TEXTO CITADO
━━━━━━━━━━━━━━━━━━━━
E se fosse com o seu filho?
Ultimamente,
tem-se reacendido no Brasil inteiro a possibilidade de reduzir a maioridade
penal para os crimes graves e hediondos que algum adolescente possa cometer,
tais como estupro, latrocínio e assassinato. Não sou perito no assunto, mas
imagino que a discussão é muito mais complexa do que nossa vã filosofia
existencial possa conceber ou intuir. O fato é que todos nós ficamos indignados
com a assustadora onda de crimes contra a vida humana, em várias raias da
sociedade brasileira e, inclusive, com motivações banais: um celular, uma
bicicleta, um tênis, um bate-boca frívolo no trânsito, e por aí vai a torrente
bestial do comportamento humano que se precipita na usurpação dos bens e da
própria vida alheia.
O
estopim incendiário da polêmica é um fato acontecido recentemente em que um
jovem assaltante matou um rapaz para roubar-lhe o aparelho celular, poucos dias
antes de completar 18 anos de idade. Apenas mais uma amostra corriqueira do
quanto vale a vida humana diante da agressividade dos delinquentes de plantão
que espreitam suas vítimas acobertadas pela possível e cabível impunidade pelos
seus delitos. A sacralidade da vida é devorada pelo sistema frágil e vulnerável
da educação e do respeito pelo outro, cuja estrutura não consegue oferecer-lhe
segurança nem proteção. A impunidade escancara as portas da criminalidade. Aí,
somos tomados pela raiva, pela ira, pela indignação e até pela vontade de
“vingança”, o que, geralmente, substituímos pelo desejo de “justiça”. Porém, que justiça? Difícil mesmo é a gente
colocar-se no lugar do outro, assumir o grito desesperado da dor que o invade,
num piscar de olhos, sem que nada mais possa ser feito diante de quem lhe foi,
assassinamente, tolhido de sua convivência. Pessoalmente, talvez, eu não tenha
uma opinião formada sobre o assunto, de modo especial, pela complexidade dos
fatores que envolvem o cerne da questão da maioridade dentro dos limites de
suas penalidades. Mas, será que um adolescente que se considera apto a votar
antes dos dezoito anos não estaria também consciente de suas responsabilidades
criminais perante a sociedade? A quem, de fato, interessaria ou não a redução
da maioridade penal? São perguntas que deixo aos espíritos mais argutos, que
lidam diretamente com as malhas da confusão dos elementos múltiplos que dizem
respeito à argumentação.
━━━━━━━━━━━━━━━━━━━━
TRECHO DOS DADOS

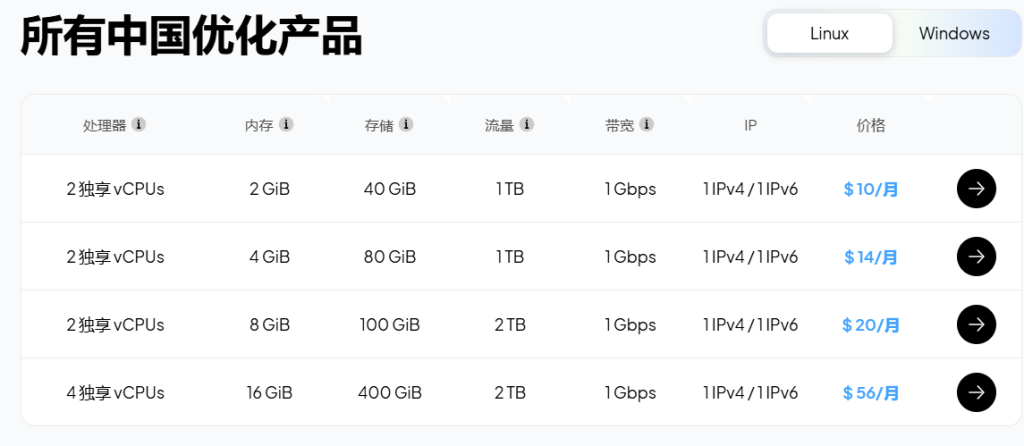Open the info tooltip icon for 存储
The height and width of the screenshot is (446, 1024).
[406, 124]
━━━━━━━━━━━━━━━━━━━━
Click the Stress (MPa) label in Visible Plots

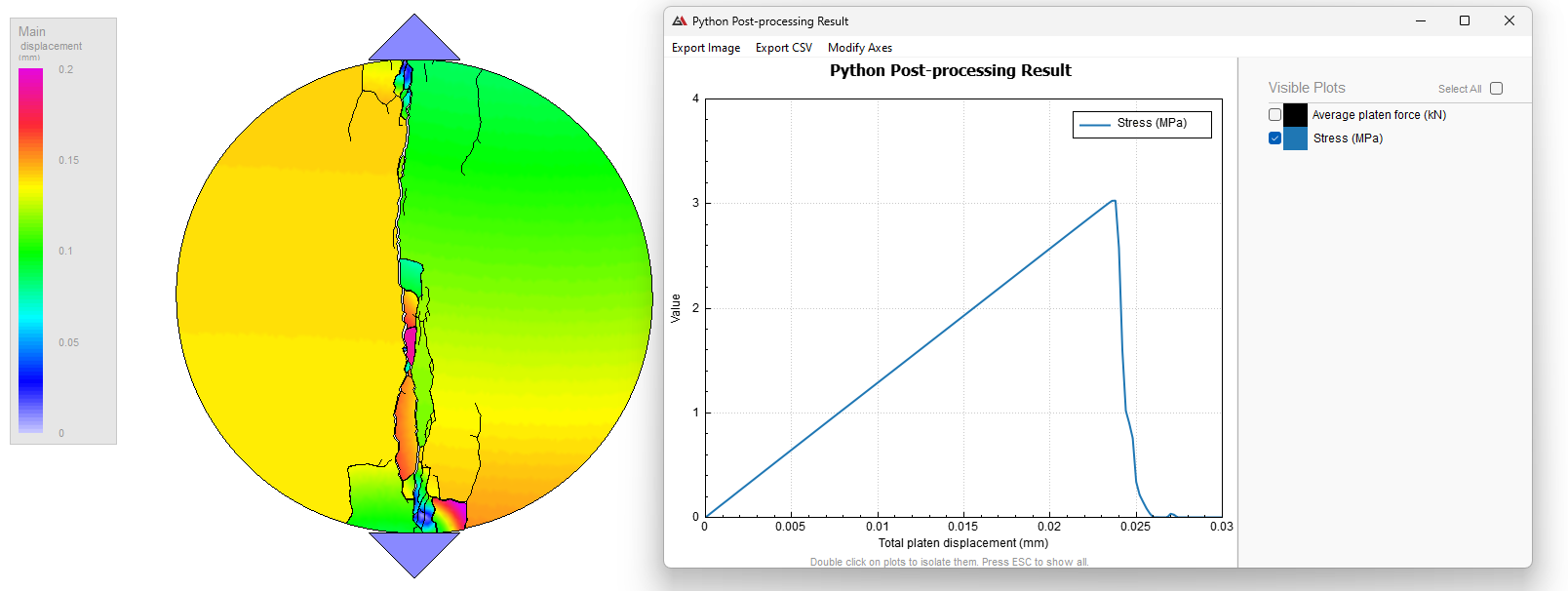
━━━━━━━━━━━━━━━━━━━━
SEU OBJETIVO
Reescreva de forma mais curta o parágrafo do texto sobre a maioridade penal que começa com "Ultimamente, tem-se reacendido". Mantenha os fatos principais.

RESPOSTA DO EXERCÍCIO
Voltou a ganhar força no Brasil a ideia de reduzir a maioridade penal para crimes graves e hediondos cometidos por adolescentes, como estupro, latrocínio e assassinato. Sem ser perito no assunto, imagino que a discussão é bem mais complexa do que parece. O certo é que todos nos indignamos com a onda de crimes contra a vida no país. Muitas vezes esses crimes acontecem por motivos banais, como um celular, uma bicicleta, um tênis ou uma briga no trânsito.